Every kid’s a winner when it comes to playing sports. Game time can boost a youngster’s social skills and provide plenty of healthful exercise that’s also a lot of fun. But every sport poses at least some risks. As a parent, you can work together with coaches and your young athlete to help reduce these risks.
What goes wrong? Most often, youth athletes are sidelined by:
Sprains and strains. These involve injuries to ligaments or muscles and tendons.
Growth-plate injuries. These occur when the developing tissues at the ends of children’s long bones get hurt.
Overuse injuries. These are the result of repetitive motions – pitching in baseball, for instance – that stress and strain bones and soft tissues. Overuse injuries are especially common when eager athletes don’t take time off from a sport.
Stay off the injured list. Luckily, sports injuries usually aren’t severe, and they’re often avoidable. To help your child score in safety, consider the
Ask questions. Learn what your child’s sports program is doing to prevent and respond to injuries, such as ensuring conditioning for players and safety training for coaches.

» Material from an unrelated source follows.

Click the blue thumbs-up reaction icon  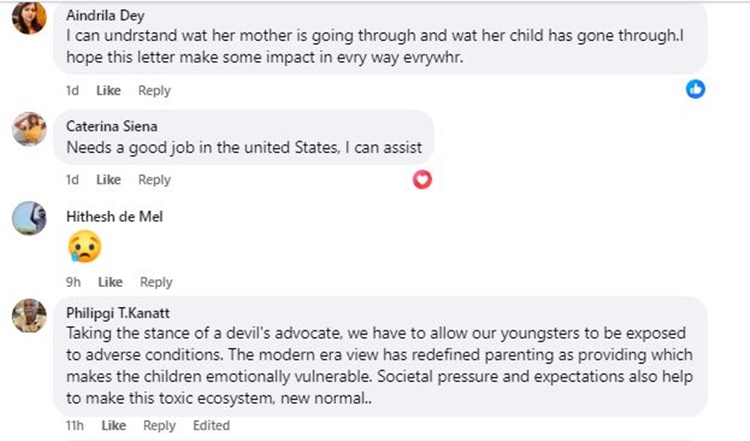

Schedule a physical. A preseason exam from a doctor will help confirm that your youngster is healthy enough to play.
Get equipped. Depending on the sport, a helmet, body padding, mouth guards or shin guards, eye protection and proper shoes may be needed.
Play by the rules. From football to soccer, many sports have rules designed to prevent injuries. Make sure your child knows and follows them.
Beat the heat. Give your child a water bottle and encourage frequent intake.
Warm up. Encourage warm-up exercises before and cooldown exercises after both practices and games.
Don’t downplay concussions. In general, players with a concussion shouldn’t get back in the game until medically evaluated and cleared to play.
Encourage rest. Athletes need breaks in between seasons and during practices and games.
Speak up. Teach your child to speak up if he or she is sick or hurt. And remember to check with your child’s doctor should you suspect an injury.